Text excerpt »
________
The table is partitioned using the `year` column, and each partition is appended sequentially. Therefore, the table has [four different versions](https://docs.databricks.com/delta/history.html) in chronological order.

### Log in to Kotosiro Sharing Server and Get the Admin Access Token

Now let's get started with the interesting part. As the owner of the data and administrator of your [Kotosiro Sharing](https://github.com/kotosiro/sharing) server, you need to log in to the system and obtain the admin access token. This token will enable you to create a [share](https://github.com/delta-io/delta-sharing/blob/main/PROTOCOL.md#concepts). Here's how you can obtain the token:

In [2]:
%%bash

curl -s -X POST http://localhost:8080/admin/login \
     -H "Content-Type: application/json" \
     -d '{"account": "kotosiro", "password": "password"}' \
     | jq '.'

{
  "profile": {
    "shareCredentialsVersion": 1,
    "endpoint": "http://127.0.0.1:8080",
    "bearerToken": "eyJ0eXAiOiJKV1QiLCJhbGciOiJIUzI1NiJ9.eyJuYW1lIjoia290b3Npcm8iLCJlbWFpbCI6ImtvdG9zaXJvQGVtYWlsLmNvbSIsIm5hbWVzcGFjZSI6ImFkbWluIiwicm9sZSI6ImFkbWluIiwiZXhwIjoxNjgxOTM3NzMyfQ.rVjA6S7EWq7CakpB0IHik0mvxl58ynZNxNM3a3RJibY",
    "expirationTime": "2023-04-19 20:55:32 UTC"
  }
}


### Register a New Share

Next, you need to register a new [share](https://github.com/delta-io/delta-sharing/blob/main/PROTOCOL.md#concepts), which is simply a logical grouping used to share with [recipients](https://github.com/delta-io/delta-sharing/blob/main/PROTOCOL.md#concepts). For example, you can name your share `share1`. Note that this [share](https://github.com/delta-io/delta-sharing/blob/main/PROTOCOL.md#concepts) is currently empty, meaning that you haven't added any data to it yet. Here's how you can create the [share](https://github.com/delta-io/delta-sharing/blob/main/PROTOCOL.md#concepts):

In [3]:
%%bash

curl -s -X POST "http://localhost:8080/admin/shares" \
     -H "Authorization: Bearer eyJ0eXAiOiJKV1QiLCJhbGciOiJIUzI1NiJ9.eyJuYW1lIjoia290b3Npcm8iLCJlbWFpbCI6ImtvdG9zaXJvQGVtYWlsLmNvbSIsIm5hbWVzcGFjZSI6ImFkbWluIiwicm9sZSI6ImFkbWluIiwiZXhwIjoxNjgxOTM3NzMyfQ.rVjA6S7EWq7CakpB0IHik0mvxl58ynZNxNM3a3RJibY" \
     -H "Content-Type: application/json" \
     -d'{ "name": "share1" }' \
     | jq '.'

{
  "share": {
    "id": "78f84b5e-29e7-4adf-8df5-c40487a8da43",
    "name": "share1"
________
Recorded information »
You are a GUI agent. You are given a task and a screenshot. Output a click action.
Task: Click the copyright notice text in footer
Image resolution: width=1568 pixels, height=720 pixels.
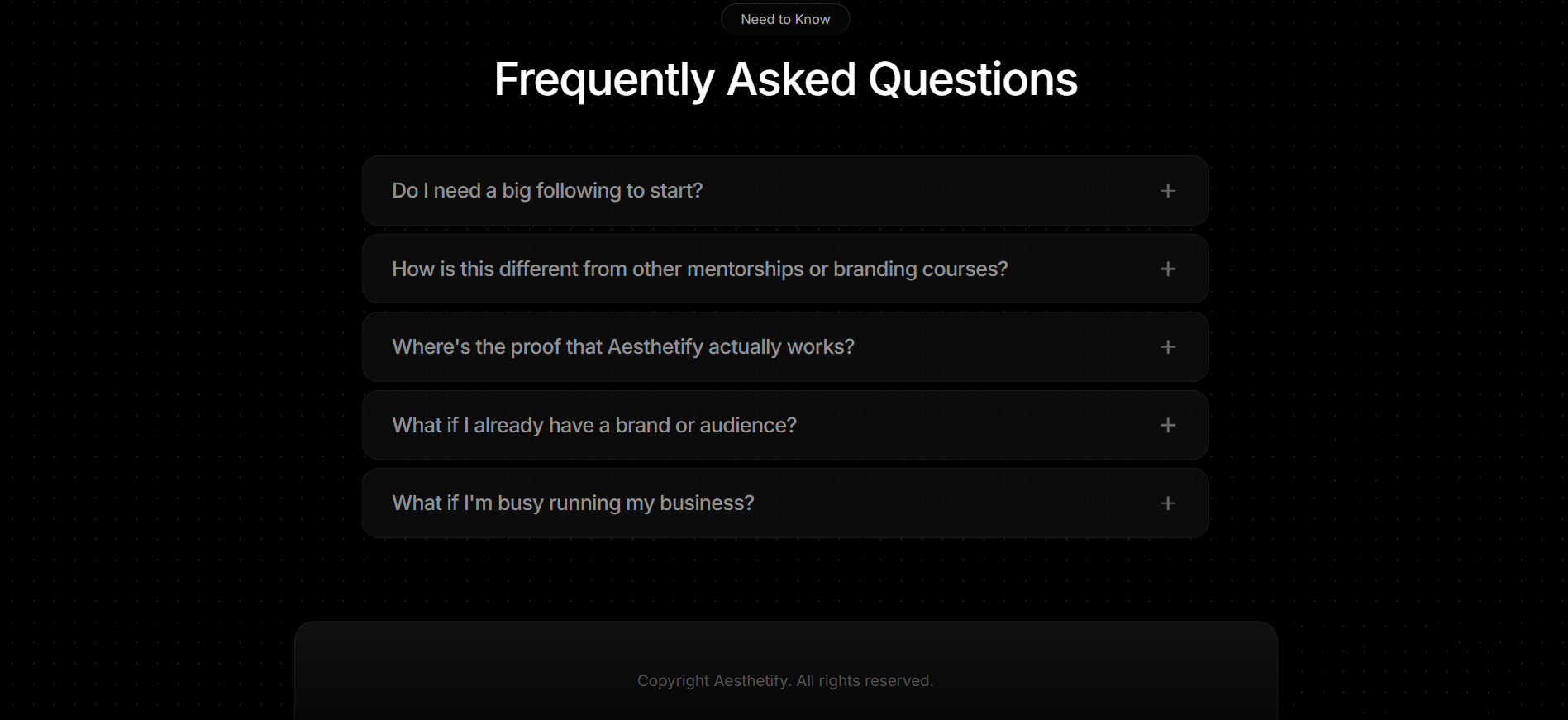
________
Task set »
1) In the Kotosiro Sharing tutorial, which column is used to partition the table?
2) Please write what follows in the Kotosiro Sharing tutorial, picking up right after its last line.

Expected results »
1) The `year` column.

2)
  }
}


### Register a New Table

So far, so good. Now it's time to register the Delta table on [AWS S3](https://aws.amazon.com/s3/) to your [Kotosiro Sharing](https://github.com/kotosiro/sharing) service via the API. It's fairly simple like other operations. Just post a JSON data that specifies the S3 bucket object path to the Delta table, along with the table name. For example, you can name your table `table1`. Here's how you can register the [table](https://github.com/delta-io/delta-sharing/blob/main/PROTOCOL.md#concepts):

In [4]:
%%bash

curl -s -X POST "http://localhost:8080/admin/tables" \
     -H "Authorization: Bearer eyJ0eXAiOiJKV1QiLCJhbGciOiJIUzI1NiJ9.eyJuYW1lIjoia290b3Npcm8iLCJlbWFpbCI6ImtvdG9zaXJvQGVtYWlsLmNvbSIsIm5hbWVzcGFjZSI6ImFkbWluIiwicm9sZSI6ImFkbWluIiwiZXhwIjoxNjgxOTM3NzMyfQ.rVjA6S7EWq7CakpB0IHik0mvxl58ynZNxNM3a3RJibY" \
     -H "Content-Type: application/json" \
     -d'{ "name": "table1", "location": "s3://kotosiro-sharing-example/avocado" }' \
     | jq '.'

{
  "table": {
    "id": "8a040c74-4505-44e5-aeda-9db662f338eb",
    "name": "table1",
    "location": "s3://kotosiro-sharing-example/avocado"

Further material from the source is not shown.